Here's how I think blogging should work:
1. Visit a web app where you create your blog post, add pictures, use your rich text editor, that sort of thing.
2. Click the "Publish" button, which generates static HTML and runs any other processing like tag generation or pngcrush.
3. Your static HTML gets pushed out to some server that does the hosting for you. It could even be one of those really cheap shared hosting providers.
If you really want comments, let someone like Disqus or Intense Debate handle it. Pretty much any dynamic feature you need can be outsourced.
Fun fact: it was terrible. Most bloggers I know hated it.
Wordpress is a bucket of poop too, but it has the quality that when you press 'publish', the site is updated in seconds, not minutes.
(I believe MT has changed since then).
The main problem to solve is inter-page dependency. The rest is not that hard /famouswords.
It's called a caching plugin, but it also compresses and minifies stuff. Any site can benefit from loading faster. You can turn it on and let it go. It has sane defaults.
I want you to print this out and stick it somewhere out of sight. When one day you are linked to on Reddit, Slashdot, a major news site or the like, pull it out for a hearty laugh.

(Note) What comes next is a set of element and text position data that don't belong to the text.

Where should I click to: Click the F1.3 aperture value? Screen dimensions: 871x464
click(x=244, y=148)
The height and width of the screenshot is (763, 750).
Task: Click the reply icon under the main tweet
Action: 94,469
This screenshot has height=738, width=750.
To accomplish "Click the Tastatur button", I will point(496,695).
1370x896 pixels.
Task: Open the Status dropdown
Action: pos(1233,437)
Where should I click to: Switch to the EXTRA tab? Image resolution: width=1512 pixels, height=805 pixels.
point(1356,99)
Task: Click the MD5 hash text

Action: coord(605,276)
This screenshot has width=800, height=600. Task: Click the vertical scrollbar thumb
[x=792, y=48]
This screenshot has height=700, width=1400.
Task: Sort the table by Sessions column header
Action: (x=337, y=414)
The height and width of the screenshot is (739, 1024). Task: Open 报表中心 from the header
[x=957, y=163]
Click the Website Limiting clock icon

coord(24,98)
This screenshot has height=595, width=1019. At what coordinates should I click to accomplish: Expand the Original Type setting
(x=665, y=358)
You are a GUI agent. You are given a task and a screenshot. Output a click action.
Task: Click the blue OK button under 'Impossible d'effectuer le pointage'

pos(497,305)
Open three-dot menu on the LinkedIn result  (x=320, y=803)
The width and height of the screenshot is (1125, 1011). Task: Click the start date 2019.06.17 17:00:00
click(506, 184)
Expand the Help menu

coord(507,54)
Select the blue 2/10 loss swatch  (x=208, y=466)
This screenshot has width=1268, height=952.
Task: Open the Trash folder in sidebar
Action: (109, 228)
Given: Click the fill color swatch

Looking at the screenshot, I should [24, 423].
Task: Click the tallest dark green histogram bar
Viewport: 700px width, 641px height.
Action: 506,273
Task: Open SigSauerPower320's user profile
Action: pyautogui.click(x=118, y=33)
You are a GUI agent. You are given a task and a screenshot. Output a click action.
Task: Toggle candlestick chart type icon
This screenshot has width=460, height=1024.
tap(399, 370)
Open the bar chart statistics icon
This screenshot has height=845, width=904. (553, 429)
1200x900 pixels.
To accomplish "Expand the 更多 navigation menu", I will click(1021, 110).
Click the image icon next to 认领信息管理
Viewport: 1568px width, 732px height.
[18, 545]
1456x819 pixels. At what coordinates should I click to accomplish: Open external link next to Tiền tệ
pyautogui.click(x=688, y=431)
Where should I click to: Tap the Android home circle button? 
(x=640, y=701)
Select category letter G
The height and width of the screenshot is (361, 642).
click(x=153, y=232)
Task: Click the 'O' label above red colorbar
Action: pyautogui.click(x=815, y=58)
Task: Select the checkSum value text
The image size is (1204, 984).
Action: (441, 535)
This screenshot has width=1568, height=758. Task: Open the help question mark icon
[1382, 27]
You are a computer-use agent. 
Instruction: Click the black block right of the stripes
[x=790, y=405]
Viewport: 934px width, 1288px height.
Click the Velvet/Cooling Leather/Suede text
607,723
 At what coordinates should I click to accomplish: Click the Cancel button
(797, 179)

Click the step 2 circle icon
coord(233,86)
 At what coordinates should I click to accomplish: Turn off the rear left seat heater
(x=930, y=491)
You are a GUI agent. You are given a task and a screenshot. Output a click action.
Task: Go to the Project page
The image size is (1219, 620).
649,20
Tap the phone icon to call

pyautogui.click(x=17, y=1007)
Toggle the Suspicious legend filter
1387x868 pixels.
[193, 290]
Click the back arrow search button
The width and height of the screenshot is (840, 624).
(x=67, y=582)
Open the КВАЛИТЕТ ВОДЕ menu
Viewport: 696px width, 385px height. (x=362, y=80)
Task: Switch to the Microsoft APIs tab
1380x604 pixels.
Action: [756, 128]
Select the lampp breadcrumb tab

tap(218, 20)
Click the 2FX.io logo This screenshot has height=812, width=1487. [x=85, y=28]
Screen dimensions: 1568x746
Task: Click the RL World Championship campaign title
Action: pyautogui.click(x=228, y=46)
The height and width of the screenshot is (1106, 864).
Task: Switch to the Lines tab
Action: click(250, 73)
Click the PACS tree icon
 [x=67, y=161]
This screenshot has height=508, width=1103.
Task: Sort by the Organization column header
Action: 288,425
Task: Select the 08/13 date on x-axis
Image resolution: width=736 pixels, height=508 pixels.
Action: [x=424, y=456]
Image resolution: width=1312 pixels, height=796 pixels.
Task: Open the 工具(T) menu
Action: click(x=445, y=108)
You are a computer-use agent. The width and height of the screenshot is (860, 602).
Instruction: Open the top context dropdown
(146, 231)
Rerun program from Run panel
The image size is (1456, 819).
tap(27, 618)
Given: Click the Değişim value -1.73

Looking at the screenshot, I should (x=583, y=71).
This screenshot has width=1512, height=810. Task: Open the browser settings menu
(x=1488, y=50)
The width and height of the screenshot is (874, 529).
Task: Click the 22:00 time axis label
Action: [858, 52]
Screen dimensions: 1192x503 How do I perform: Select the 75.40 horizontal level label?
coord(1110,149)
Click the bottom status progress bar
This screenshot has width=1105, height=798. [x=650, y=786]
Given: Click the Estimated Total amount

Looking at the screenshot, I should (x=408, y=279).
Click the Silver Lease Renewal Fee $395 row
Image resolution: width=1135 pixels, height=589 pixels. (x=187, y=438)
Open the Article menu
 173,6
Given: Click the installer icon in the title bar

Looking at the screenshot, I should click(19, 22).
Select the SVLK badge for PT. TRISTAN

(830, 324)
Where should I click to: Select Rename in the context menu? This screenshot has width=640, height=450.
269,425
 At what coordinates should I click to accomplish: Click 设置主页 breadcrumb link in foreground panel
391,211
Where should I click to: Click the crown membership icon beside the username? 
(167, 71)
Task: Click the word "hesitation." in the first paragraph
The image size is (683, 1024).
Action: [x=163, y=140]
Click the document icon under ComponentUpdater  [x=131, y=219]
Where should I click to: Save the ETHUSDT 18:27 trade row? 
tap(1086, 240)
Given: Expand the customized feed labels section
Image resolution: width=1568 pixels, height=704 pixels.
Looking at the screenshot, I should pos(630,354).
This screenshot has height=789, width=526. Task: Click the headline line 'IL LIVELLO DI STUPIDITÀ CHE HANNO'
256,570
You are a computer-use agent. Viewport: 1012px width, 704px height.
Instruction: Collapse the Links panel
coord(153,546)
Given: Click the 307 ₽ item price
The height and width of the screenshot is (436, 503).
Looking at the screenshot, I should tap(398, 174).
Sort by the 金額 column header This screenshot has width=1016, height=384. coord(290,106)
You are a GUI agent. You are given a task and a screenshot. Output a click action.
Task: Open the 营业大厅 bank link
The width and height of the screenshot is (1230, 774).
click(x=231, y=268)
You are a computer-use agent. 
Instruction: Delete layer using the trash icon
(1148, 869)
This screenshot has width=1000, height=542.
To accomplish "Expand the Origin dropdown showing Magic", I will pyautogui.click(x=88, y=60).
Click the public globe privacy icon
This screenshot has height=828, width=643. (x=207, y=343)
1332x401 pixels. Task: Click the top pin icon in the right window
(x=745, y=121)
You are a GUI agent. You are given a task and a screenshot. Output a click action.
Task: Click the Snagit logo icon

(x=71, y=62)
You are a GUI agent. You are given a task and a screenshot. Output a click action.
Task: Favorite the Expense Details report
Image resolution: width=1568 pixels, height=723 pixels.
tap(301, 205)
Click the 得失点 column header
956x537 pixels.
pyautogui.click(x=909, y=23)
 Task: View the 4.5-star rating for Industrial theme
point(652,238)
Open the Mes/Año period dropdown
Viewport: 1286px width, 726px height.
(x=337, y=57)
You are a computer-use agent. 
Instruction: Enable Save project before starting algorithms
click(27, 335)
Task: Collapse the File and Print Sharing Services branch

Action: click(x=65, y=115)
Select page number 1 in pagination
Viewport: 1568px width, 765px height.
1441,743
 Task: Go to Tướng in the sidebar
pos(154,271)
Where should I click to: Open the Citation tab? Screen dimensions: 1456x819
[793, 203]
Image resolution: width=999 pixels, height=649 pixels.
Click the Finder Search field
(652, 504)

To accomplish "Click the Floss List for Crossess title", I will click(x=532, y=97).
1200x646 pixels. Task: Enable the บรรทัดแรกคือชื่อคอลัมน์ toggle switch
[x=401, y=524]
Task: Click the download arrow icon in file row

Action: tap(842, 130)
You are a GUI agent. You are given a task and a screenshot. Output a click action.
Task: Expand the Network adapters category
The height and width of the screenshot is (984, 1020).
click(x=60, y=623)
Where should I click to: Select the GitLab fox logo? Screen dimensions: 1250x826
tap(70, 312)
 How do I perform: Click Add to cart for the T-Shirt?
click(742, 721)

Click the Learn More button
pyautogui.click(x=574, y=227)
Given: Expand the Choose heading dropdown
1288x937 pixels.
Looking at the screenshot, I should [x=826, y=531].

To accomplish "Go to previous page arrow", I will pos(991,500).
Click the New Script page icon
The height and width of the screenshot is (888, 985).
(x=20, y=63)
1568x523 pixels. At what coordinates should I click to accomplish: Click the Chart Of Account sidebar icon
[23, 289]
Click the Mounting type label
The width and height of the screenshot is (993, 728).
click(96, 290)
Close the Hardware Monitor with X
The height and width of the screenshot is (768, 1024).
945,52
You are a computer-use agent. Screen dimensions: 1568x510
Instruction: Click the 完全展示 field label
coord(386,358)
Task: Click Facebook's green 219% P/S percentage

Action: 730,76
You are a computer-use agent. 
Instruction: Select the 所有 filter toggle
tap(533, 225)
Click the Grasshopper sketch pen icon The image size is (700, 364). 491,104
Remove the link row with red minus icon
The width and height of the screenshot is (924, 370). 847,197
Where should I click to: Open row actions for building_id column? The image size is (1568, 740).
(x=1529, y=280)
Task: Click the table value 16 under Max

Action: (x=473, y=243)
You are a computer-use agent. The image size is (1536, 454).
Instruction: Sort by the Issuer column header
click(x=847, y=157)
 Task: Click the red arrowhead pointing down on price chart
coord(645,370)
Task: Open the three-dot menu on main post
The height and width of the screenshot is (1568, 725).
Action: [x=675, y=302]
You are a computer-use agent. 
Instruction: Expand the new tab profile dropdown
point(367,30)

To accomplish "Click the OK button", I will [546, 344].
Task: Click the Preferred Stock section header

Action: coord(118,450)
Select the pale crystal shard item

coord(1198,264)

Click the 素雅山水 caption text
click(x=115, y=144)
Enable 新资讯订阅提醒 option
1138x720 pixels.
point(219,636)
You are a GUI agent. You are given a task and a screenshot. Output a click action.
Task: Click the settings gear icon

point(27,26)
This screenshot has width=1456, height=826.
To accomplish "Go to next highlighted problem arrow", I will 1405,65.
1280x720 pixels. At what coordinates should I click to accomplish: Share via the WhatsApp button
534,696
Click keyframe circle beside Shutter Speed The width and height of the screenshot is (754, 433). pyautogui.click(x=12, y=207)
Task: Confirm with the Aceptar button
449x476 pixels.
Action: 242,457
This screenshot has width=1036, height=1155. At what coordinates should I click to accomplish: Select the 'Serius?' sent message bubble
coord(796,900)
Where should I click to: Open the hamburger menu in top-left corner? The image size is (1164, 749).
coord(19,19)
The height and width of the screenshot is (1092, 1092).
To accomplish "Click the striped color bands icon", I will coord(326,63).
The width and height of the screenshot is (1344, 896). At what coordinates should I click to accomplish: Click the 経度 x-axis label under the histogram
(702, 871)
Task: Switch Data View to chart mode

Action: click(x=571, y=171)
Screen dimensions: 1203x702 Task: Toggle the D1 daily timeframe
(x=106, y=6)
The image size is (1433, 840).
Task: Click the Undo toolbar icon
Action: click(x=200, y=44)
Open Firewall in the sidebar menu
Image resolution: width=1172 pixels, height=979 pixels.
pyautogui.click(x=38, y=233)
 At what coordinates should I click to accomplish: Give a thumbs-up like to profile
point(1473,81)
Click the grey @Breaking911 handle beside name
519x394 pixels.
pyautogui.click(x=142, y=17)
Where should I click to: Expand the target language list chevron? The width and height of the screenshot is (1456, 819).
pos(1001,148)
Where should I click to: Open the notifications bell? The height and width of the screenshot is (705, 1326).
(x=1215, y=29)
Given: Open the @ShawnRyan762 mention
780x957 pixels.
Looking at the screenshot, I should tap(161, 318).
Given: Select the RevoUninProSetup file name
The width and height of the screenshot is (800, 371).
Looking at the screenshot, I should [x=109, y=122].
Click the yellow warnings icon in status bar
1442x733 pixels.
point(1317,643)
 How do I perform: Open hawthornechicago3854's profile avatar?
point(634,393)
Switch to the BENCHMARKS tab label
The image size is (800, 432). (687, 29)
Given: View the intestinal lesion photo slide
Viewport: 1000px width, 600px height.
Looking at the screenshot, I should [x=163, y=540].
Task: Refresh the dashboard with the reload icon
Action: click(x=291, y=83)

Define "sufficient resources". It might be enough for your normal traffic, but without caching those blogs will crash from the /. effect (unexpected traffic spike).
Even with caching, I suspect Apache would fall over if I got slashdotted.
An easy solution like those plugins is such a big win for so little work, I just can't agree with "it's good enough for normal use". The last thing you want is for your blog to fail when you are getting a traffic spike.
Around 2002-2003, I built a gigantic, sub-optimal, regex-heavy Perl script for automatic updating of webcomic sites (it's still in use on several sites I know of, ugh).
Each day of the archive had its own separate HTML page generated from a template.
I never got around to the complexity of supporting selective updates, because brute-force regenerating the entire archive every time the script ran, even to several thousand comics, took just seconds on anything but Windows (whose file I/O was just too bloody slow, but even then the run only took a minute or so).
That is an implementation issue. That problem is in no way inherent to static content.
Pre-gzipped pages are nice too. :)
The permissions changes it asks for are because caching plugins need to create files on the server and most servers are either poorly configured or managment of groups:users is difficult, so temporarily requesting that users modify permissions so that the caching plugin can create the files for the user improves the installation experience via lowering the technical experience needed and the number of steps required.
I don't recommend suPHP in practice as it's quite slow, similar if not better security can be realized by using a reverse proxy, and then running PHP in fastcgi mode for example with a backend web server.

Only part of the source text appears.